SARA Storer took her total number of Country Music Awards wins to 21 on Saturday night in Tamworth.
The Bowna singer received Golden Guitars for female artist of the year for her album, Silos, as well as bush ballad of the year for the song Amazing Night.
It’s been so nice to be able to take an album full of new stories out on tour, I can’t wait to share them.Sara Storer
Storer was also admitted to the Galaxy of Stars, a yearly award to recognise the achievements of long-standing country music luminaries, on Saturday before the Golden Guitar ceremony.
The 43-year-old has won more Golden Guitars than any other woman, with Slim Dusty holding the overall record at 38.
Storer said it had been challenging to produce a new album in a house with four youngsters, but thanked her husband Dave O’Hare for helping her push forward with her music.
“Dave has been a great support when I’ve gotten down about still doing this with four little boys,” she said in her acceptance speech for female artist of the year on Saturday night.
“I have to thank my boys as well, for giving me a little moment every now and then to get a few lines down on paper.
“There’s a great tip for that actually, just tell them that they’re going to be in big trouble and you’ll get five minutes of peace.
“It’s been so nice to be able to take an album full of new stories out on tour, I can’t wait to share them.”
Storer was not the only Border singer-songwriter successful on Saturday night.

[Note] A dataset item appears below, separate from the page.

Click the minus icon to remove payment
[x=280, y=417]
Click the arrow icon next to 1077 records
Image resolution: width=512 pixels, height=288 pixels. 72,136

The Upper Murray’s Fanny Lumsden won her first Golden Guitar for new talent of the year.
Lumsden, who was raised in the small northern Riverina town of Tallimba before moving to Sydney, relocated to the Upper Murray last year.
The rising star said she had come a long way since first attending the Golden Guitars.
“A couple of years ago I got into the after-party and told everyone I was a mechanic because I didn’t want to say I was a singer-songwriter,” she said.
“But tonight I came as a singer-songwriter and dressed as a mechanic.
“It’s been a massive few years, we’ve driven a lot of kilometres and played a lot of shows.
“When I moved to Sydney a few years ago I didn’t know how to plug my guitar in, I only knew how to play in my bedroom.
“The community up there really helped me, it’s thanks to them and all the other communities I’ve been a part of that my whole career has come this far.
“That’s what it’s all about, going to each other shows, asking questions and just helping each other out.”